= Frederick Cunliffe-Owen =

English writer and columnist

Frederick Philip Lewis Cunliffe-Owen, CBE (30 January 1855 - 30 June 1926) was an English-born writer and newspaper columnist.

== Early life ==

He was a son of exhibition organizer and museum director Sir Philip Cunliffe-Owen (1828–1894) and his German wife, Baroness Elisa Amalie Philippine Julie von Reitzenstein (1830-1894), known as "Jenny". His younger brother was industrialist Hugo Cunliffe-Owen, 1st Baronet Cunliffe-Owen.

== Biography ==
Frederick Cunliffe-Owen was educated at Lancing College and the University of Lausanne. He joined the diplomatic service and spent time in Egypt and Japan.
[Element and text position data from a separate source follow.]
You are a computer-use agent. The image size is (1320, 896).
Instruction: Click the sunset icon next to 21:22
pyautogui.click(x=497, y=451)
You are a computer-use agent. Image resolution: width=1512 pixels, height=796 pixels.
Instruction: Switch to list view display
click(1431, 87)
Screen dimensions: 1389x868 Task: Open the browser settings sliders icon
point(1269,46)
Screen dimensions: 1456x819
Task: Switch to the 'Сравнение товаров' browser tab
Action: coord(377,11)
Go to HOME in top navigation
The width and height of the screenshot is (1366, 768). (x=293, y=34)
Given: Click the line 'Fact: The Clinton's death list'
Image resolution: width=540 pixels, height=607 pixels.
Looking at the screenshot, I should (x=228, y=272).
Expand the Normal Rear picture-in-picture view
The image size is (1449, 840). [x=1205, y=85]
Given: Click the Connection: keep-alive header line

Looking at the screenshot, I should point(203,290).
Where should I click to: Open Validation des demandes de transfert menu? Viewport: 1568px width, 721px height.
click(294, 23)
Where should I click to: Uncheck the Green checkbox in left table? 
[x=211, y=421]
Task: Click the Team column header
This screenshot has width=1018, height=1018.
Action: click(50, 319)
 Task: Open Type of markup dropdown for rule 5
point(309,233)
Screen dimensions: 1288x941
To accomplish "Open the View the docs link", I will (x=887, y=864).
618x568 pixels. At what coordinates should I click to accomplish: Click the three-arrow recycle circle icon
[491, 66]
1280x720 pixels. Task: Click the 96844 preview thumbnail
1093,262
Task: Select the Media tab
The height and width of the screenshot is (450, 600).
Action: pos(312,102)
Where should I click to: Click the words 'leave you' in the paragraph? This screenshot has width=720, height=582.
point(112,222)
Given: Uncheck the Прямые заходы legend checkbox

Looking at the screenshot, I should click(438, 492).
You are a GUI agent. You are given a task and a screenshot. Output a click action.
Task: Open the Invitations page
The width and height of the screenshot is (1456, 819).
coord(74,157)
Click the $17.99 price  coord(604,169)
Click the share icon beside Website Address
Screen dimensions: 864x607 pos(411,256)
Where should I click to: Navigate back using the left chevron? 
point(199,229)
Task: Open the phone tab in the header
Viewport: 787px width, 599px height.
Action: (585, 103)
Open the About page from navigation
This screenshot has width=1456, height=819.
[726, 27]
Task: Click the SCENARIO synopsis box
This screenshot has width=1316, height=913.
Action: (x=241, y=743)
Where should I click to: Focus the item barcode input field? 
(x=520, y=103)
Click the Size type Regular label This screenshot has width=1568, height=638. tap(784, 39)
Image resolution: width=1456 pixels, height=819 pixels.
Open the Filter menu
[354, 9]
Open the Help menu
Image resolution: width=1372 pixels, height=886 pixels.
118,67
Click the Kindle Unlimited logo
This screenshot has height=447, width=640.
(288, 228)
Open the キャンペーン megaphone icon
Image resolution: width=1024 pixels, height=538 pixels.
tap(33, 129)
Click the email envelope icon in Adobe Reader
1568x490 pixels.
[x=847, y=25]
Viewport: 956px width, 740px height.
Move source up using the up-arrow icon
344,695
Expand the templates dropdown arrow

In 1885, Cunliffe-Owen moved to New York City with his second wife, Marguerite. He wrote for the New York Tribune, becoming first the paper's foreign editor and later its society editor. Using the pseudonym "Marquise de Fontenoy", Cunliffe-Owen wrote syndicated feature articles about European aristocratic and court society. He also wrote a series called "An Ex-Attaché's Letters" about European diplomatic and political affairs and wrote editorials on these subjects for the New York Times.

He was a military attaché in Constantinople during the July Crisis that led to World War I.

In 1916, he was sued by Rudolph de Landas Berghes for libel, after writing to the Bishop of Pennsylvania to warn him "against giving any countenance whatsoever to the soi-disant 'Prince de Berghes'."

Cunliffe-Owen was appointed a Knight of the Order of Orange-Nassau in 1908 and Commander of the Order of the British Empire and Knight Commander of the Order of the White Eagle (Serbia) in 1920.

Frederick Cunliffe-Owen died in New York on 30 June 1926. Countess Marguerite Cunliffe-Owen died on 29 August 1927.

== Personal life ==

In 1877, he married Emma Pauline de Couvreu de Deckersberg (1856-1918), with whom he had two children. They divorced in Switzerland in 1887.

He married, secondly, to Countess Marguerite de Godart de Planty et de Sourdis (1861-1927), later known as Countess Marguerite Cunliffe-Owen.